2.3.2. Image registration

To calculate patient specific DVHs, the dose distributions and reference livers were aligned using deformable image registration. The mesh format AM/AF reference livers were first voxelized using an algorithm developed in-house. Subsequently, patient CT images were registered to the voxelized reference livers using contour-based deformable registration in MIMVista (MIM Software, Cleveland, USA). The resulting deformation vector fields were used to deform the patients’ dose distributions from the treatment plans. The recorded spatial coordinates (x,y,z) of each simulated BP were also mapped onto the voxelized reference livers. As a result, the patient CT, treatment dose distributions and BP paths were all aligned with the reference liver.

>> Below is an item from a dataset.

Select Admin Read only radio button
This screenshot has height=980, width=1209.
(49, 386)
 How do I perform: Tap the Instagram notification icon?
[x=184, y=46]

2.3.3. Time-dependent blood DVH

Each treatment fraction is composed of multiple fields which require certain amount of time to deliver, with break times in between to prepare for the next field. Given the registered dose fields, BOTs and number of fractions, the dose rate was computed for each voxel along the BP path. The accumulated dose to a BP after one fraction was computed by integrating over all time steps k along the BP path (Eq.1).

di=1kd˙k(x,t)Δt (1)

where d˙k(x,t) represents the dose rate at x at time t, Δt represents the time step (set to 0.1s). The dose over multiple BPs were represented by a one-dimensional dose array Dj = {d1, d2, …,dN}, where di was the dose to the i-th BP and N was the total number of BPs. di = 0 for BPs that did not cross any dose fields. Blood DVHs (bDVH) after a single fraction were then computed.

To compute bDVH for multiple fractions, the same radiation fields were delivered at different starting times with different sets of BPs. For example, if the first field is delivered at t = 40s during the first fraction, the same field would be delivered at a different time (e.g., t = 45s) for the second fraction. As BPs flow through the liver vasculature, the BP pool in the liver changes over time. Delivering at a different starting time yields a different set of BPs. The bDVH after F fractions was calculated as DF=1FD˜j, where D˜j represented the one-dimensional dose array of Dj at different starting times.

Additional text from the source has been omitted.